In recent years, prescription drug affordability boards (PDABs) have struggled as they implement their cost review and price-setting policies.
Now, some states are attempting to cut out these regulatory processes entirely. Instead of creating new PDABs, some states are considering simply tying prescription drug reimbursements in the state to the maximum fair price (MFP) set for the Medicare program.
The logic appears simple at first — if PDABs are slow-moving, why not adopt a federal pricing benchmark to set upper payment limits faster?
This shortcut, however, doesn’t solve for the critical concerns patients and providers have raised about upper payment limits and it moves the decision-making process even further from the people it impacts.
Lack of Savings
State adoption of the MFP doesn’t guarantee savings for the system or the patient. In fact, evidence suggests the opposite.

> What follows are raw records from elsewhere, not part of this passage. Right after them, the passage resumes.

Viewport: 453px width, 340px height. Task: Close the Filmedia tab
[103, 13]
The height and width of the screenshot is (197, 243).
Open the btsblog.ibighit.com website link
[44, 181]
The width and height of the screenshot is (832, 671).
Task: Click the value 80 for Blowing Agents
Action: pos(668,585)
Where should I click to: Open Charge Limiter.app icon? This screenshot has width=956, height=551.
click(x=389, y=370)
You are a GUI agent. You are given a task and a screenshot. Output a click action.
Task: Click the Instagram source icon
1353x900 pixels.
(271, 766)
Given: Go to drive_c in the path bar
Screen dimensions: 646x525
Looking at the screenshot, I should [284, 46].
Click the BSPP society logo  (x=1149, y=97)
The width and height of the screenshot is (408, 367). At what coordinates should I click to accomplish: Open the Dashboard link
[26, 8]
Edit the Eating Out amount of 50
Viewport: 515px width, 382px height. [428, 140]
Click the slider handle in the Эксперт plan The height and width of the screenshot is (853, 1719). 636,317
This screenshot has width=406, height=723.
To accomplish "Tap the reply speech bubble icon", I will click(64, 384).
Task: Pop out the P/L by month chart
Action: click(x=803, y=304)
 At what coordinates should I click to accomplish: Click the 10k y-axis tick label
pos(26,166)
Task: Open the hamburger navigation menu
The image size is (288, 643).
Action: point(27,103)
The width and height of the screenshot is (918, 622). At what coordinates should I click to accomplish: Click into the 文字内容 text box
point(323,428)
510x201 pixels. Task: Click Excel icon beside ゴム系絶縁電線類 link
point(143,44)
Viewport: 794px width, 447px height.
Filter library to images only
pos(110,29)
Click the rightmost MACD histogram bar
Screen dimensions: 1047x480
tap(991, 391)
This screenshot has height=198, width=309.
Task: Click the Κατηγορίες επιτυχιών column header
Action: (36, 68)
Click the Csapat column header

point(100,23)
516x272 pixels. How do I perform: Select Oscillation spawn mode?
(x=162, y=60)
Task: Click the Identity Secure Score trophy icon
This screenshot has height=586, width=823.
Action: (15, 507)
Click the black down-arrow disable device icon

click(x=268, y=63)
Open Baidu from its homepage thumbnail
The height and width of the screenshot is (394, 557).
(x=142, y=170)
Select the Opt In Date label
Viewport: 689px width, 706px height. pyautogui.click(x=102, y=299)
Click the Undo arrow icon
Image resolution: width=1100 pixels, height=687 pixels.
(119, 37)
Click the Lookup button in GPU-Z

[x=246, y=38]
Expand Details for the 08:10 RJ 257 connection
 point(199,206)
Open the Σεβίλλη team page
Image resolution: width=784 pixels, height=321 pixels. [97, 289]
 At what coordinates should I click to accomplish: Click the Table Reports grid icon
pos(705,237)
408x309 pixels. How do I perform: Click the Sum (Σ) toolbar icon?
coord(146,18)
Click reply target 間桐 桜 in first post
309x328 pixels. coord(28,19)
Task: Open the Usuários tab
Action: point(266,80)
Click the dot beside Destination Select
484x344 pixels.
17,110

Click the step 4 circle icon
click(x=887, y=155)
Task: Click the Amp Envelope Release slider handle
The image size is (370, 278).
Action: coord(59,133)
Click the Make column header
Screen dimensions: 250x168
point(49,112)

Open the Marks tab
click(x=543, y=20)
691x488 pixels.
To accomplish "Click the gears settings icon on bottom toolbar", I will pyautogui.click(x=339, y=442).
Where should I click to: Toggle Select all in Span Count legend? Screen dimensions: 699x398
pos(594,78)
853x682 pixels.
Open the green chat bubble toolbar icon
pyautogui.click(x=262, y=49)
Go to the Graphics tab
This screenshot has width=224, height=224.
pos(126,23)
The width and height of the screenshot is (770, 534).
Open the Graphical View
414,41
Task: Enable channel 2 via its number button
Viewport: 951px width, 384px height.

A recent fiscal analysis by Nevada’s Public Employees’ Benefit Program determined a cost of nearly $2 million to that program alone if the state implemented MFP reference pricing. Health plans have refuted claims that upper payment limits will lower premiums and patient costs. And, a recent study from the Pioneer Institute notes that patient out of pocket costs for drugs subjected to Medicare’s maximum fair price have actually increased – not decreased – by an average of 32% for patients within the Medicare program.
Threat to Access
Two surveys conducted by the Partnership to Fight Chronic Disease have shown that health plans intend to implement utilization management – tactics that often delay or deny access to medications – for drugs impacted by upper payment limits.
And, under Medicare’s MFPs, community pharmacies are also raising alarms about challenges to access. A recent survey revealed a majority of community pharmacies will not stock drugs subject to the MFP due to fears of inadequate reimbursement, leaving patients scrambling to find their necessary medications.
No Local Considerations
Despite concerns about PDAB processes, policies that automatically set upper payment limits based on actions of a distant third party may be even less patient friendly. Rather than incorporating local considerations and stakeholder input, adopting MFPs abandons a local PDAB process in favor of a one-size-fits-all pricing scheme.
This shift sidelines the most crucial voices in health care: patients, providers, and caregivers who understand the real-world impact of these decisions. They are left with no meaningful avenue to participate in policies that directly affect their treatment and health.
Through Medicare reference pricing, state policymakers are ceding decisions impacting their constituents’ health to federal regulators who aren’t considering state-level impacts.
Speed Comes at a Cost
True progress for health care affordability requires a thoughtful, transparent approach that prioritizes patient access and brings all stakeholders to the table.
Using the MFP as a shortcut to upper payment limits may seem efficient at first glance, but the end result is still an unproven policy with no track record of savings, a growing body of evidence showing reduced access, and a lack of local considerations that jeopardizes patient care.